1. In deze uitspraak beoordeelt de rechtbank de beroepen van eisers tegen het niet in behandeling nemen van de aanvraag tot het verlenen van een verblijfsvergunning asiel voor bepaalde tijd. De minister heeft de aanvragen met de bestreden besluiten van 22 september 2025 niet in behandeling genomen omdat Duitsland verantwoordelijk is voor de aanvraag.
1.1.
De rechtbank doet op grond van artikel 8:54 van de Algemene wet bestuursrecht (Awb) uitspraak zonder zitting.

Beoordeling door de rechtbank

2. De rechtbank beoordeelt het niet in behandeling nemen van de asielaanvragen van eisers. Zij doet dat aan de hand van de argumenten die eisers hebben aangevoerd, de beroepsgronden.
3. De rechtbank verklaart de beroepen ongegrond. Dat betekent dat eisers ongelijk krijgen en het niet in behandeling nemen van hun aanvragen in stand blijft. Hierna legt de rechtbank uit hoe zij tot dit oordeel komt en welke gevolgen dit oordeel heeft.
Totstandkoming van de besluiten
4. De Europese Unie heeft gezamenlijke regelgeving over het in behandeling nemen van asielaanvragen. Die staat in de Dublinverordening. Op grond van de Dublinverordening neemt de minister een asielaanvraag niet in behandeling als is vastgesteld dat een andere lidstaat verantwoordelijk is voor de behandeling daarvan. [1] In dit geval heeft Nederland bij Duitsland op 4 augustus 2025 een verzoek om terugname gedaan. Duitsland heeft dit verzoek op 6 augustus 2025 aanvaard.
Artikel 17
5. Eisers stellen dat de minister ten onrechte geen gebruik heeft willen maken van de bevoegdheid om de beoordeling van het asielverzoek niet langer aan Duitsland over te laten.
5.1.
Uitgaande van de terughoudende toets is de rechtbank van oordeel dat de minister zich in redelijkheid op het standpunt heeft kunnen stellen dat in het betoog van eisers onvoldoende aanknopingspunten zijn gelegen om te overwegen dat sprake zou zijn van bijzondere, individuele omstandigheden als bedoeld in artikel 17, eerste lid, van de Dublinverordening op grond waarvan moet worden afgezien van overdracht aan Duitsland. De beroepsgrond slaagt niet.
Motivering
6. Eisers zijn daarnaast van mening dat de minister de belangen van de minderjarige kinderen zoals geduid in de zienswijze onvoldoende heeft gemotiveerd.

** OPDRACHT A **
Op welke datum heeft Duitsland volgens de rechtbankuitspraak het verzoek om terugname aanvaard?
** OPDRACHT B **
Schrijf de rechtbankuitspraak verder, te beginnen na de laatste zin.

** FRAGMENT UIT DATASET **
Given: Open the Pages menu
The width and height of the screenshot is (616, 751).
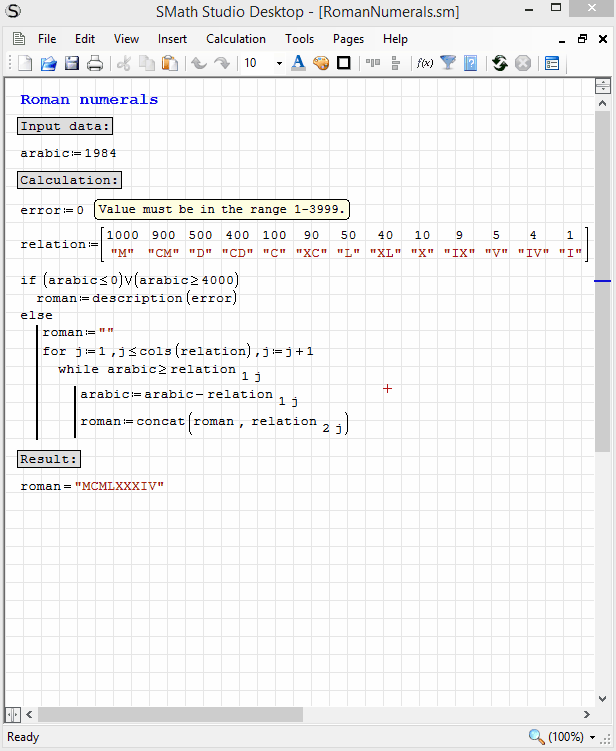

** VERWACHT ANTWOORD A **
Op 6 augustus 2025.

** VERWACHT ANTWOORD B **
6.1.
Naar het oordeel van de rechtbank heeft verweerder de belangen van de minderjarige kinderen voldoende bij de besluitvorming betrokken. Verweerder heeft zich terecht op het standpunt gesteld dat op grond van artikel 20, derde lid van de Dublinverordening de situatie van minderjarige kinderen onlosmakelijk verbonden is met de situatie van dat gezinslid en het in het belang van de kinderen is dat zij bij hun ouders blijven. Daarnaast zijn er geen omstandigheden gebleken waaruit volgt dat een overdracht naar Duitsland nadelige gevolgen heeft voor de minderjarige kinderen.

Conclusie en gevolgen

7. De beroepen zijn ongegrond. Dat betekent dat eisers kunnen worden overgedragen aan Duitsland. Eisers krijgen geen vergoeding van hun proceskosten.

Beslissing

De rechtbank verklaart de beroepen ongegrond.
Deze uitspraak is gedaan door mr. A.G.D. Overmars, rechter, in aanwezigheid van mr. M.A. Postma, griffier.
De uitspraak is openbaar gemaakt en bekendgemaakt op:
Informatie over verzet
Als partijen het niet eens zijn met deze uitspraak, kunnen zij een verzetschrift sturen naar de rechtbank waarin zij uitleggen waarom zij het niet eens zijn met deze uitspraak. Het verzetschrift moet worden ingediend binnen zes weken na de dag waarop deze uitspraak is verzonden. Als partijen graag een zitting willen om het verzetschrift toe te lichten, moeten zij dit in het verzetschrift vermelden.

Voetnoten

1.Dit staat ook in artikel 30, eerste lid, van de Vreemdelingenwet 2000.